Assigned task 1: According to the commentary on prosecution, which election may Gerald Ford's pardon of Nixon have cost him?
Assigned task 2: Transcribe the commentary on prosecution, starting at "But on a serious" and ending at "on enforcing them?".
Assigned task 3: Render this sentence from the commentary on prosecution into Spanish: "Why bother writing laws if we never plan on enforcing them?"

Excerpt:
Like Janus, the Roman god of doorways and the namesake of the month of January:
janus

But on a serious note… think about it this way: If people committed crimes in the previous administration (and the evidence is overwhelming that they did), then they should be prosecuted. Because what sort of signal does it send to less-than-honest people in current and future administrations? If we prosecute, it tells people they can’t get away with it just because they’re out of office. If we don’t prosecute, it tells them that laws don’t mean anything because everyone will be ready to move on and “look forward.”

It doesn’t make sense to me that we should just “look forward.” That’s the same argument that Gerald Ford used in pardoning Nixon, and it pissed everyone off and may have cost him the 1976 election. Sure, it’s a distraction and it’s politically draining, but if we don’t hold up the law, does the law mean anything? Why bother writing laws if we never plan on enforcing them?

If we always cower because we don’t want to look like we’re politically motivated in carrying out the law, then it encourages further law-breaking. That’s not a slippery slope argument, it’s just reality. There are bad people out there who want to do illegal things, some of them will break the law anyway, but some of them will be stopped because they know there will be consequences.

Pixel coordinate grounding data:
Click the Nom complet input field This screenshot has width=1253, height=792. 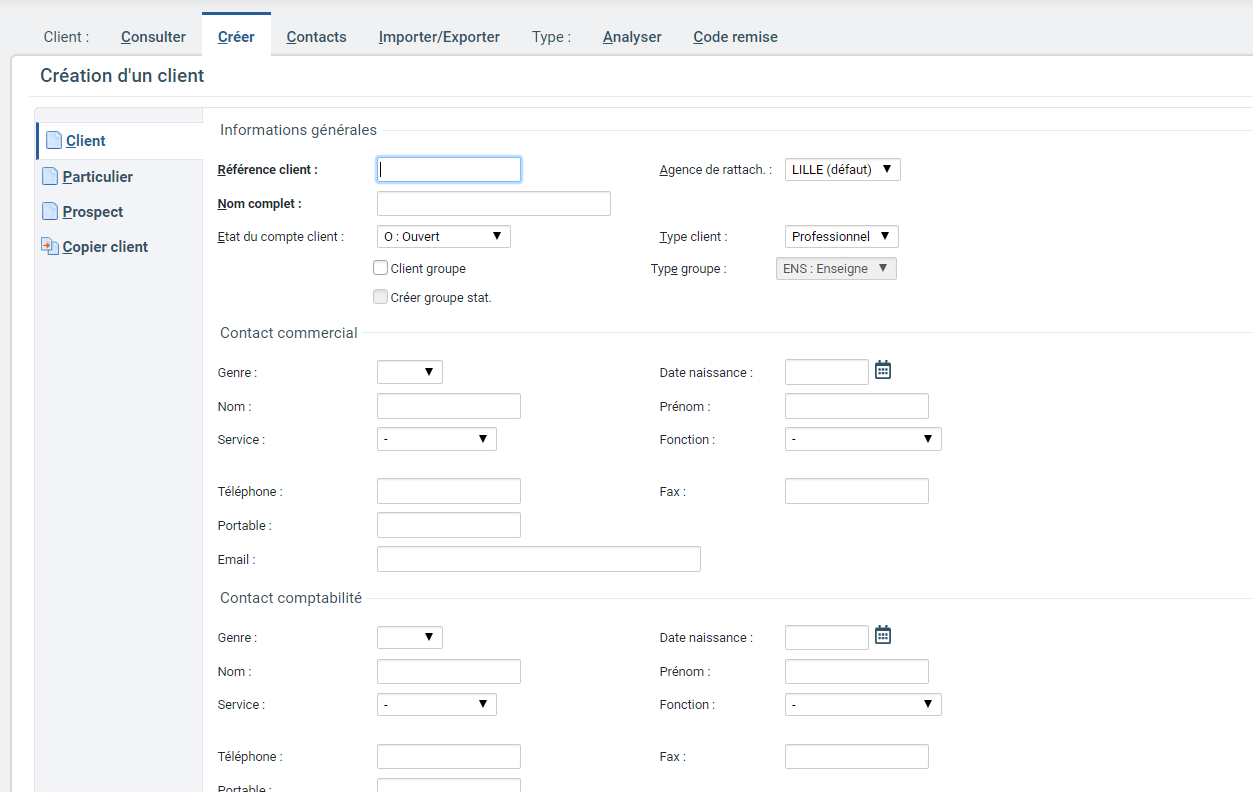coord(493,204)
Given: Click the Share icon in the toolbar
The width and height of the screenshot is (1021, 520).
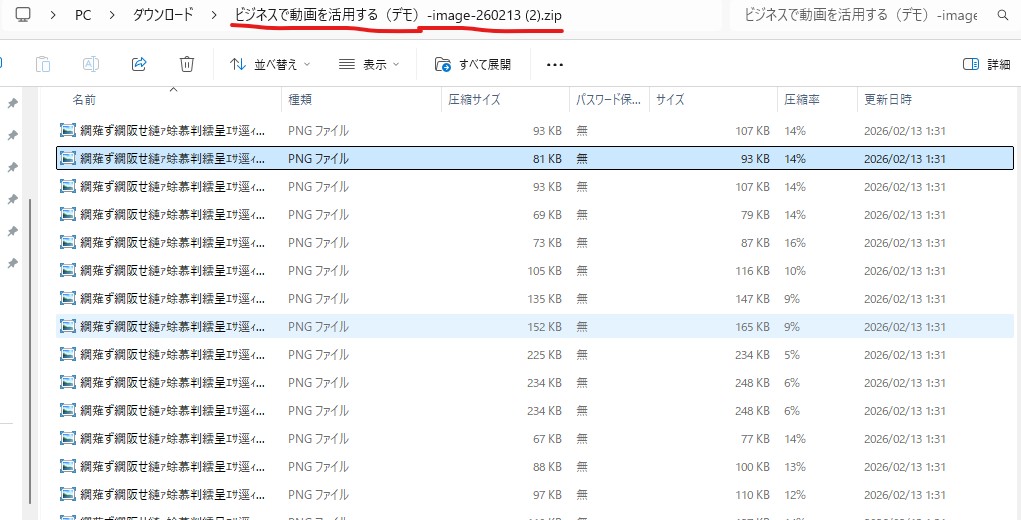Looking at the screenshot, I should (139, 64).
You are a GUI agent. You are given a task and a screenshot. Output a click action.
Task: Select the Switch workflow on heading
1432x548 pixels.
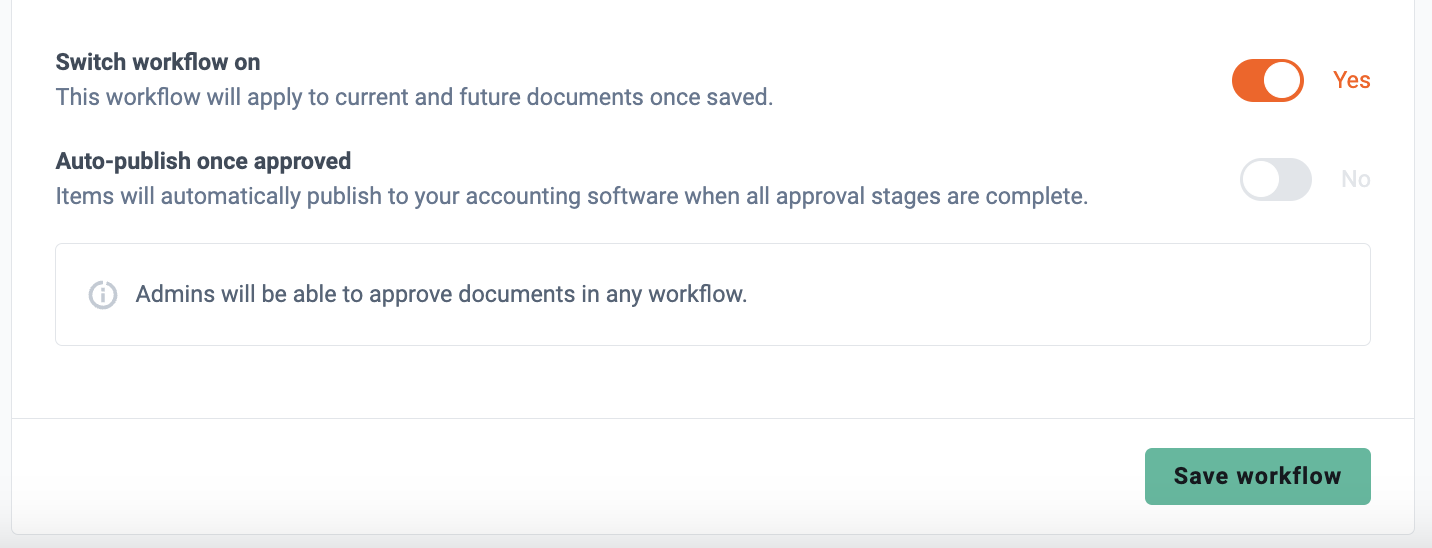158,62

Written solution 1: The 1976 election.

Written solution 2:
But on a serious note… think about it this way: If people committed crimes in the previous administration (and the evidence is overwhelming that they did), then they should be prosecuted. Because what sort of signal does it send to less-than-honest people in current and future administrations? If we prosecute, it tells people they can’t get away with it just because they’re out of office. If we don’t prosecute, it tells them that laws don’t mean anything because everyone will be ready to move on and “look forward.”

It doesn’t make sense to me that we should just “look forward.” That’s the same argument that Gerald Ford used in pardoning Nixon, and it pissed everyone off and may have cost him the 1976 election. Sure, it’s a distraction and it’s politically draining, but if we don’t hold up the law, does the law mean anything? Why bother writing laws if we never plan on enforcing them?

Written solution 3: ¿Para qué molestarse en redactar leyes si nunca pensamos hacerlas cumplir?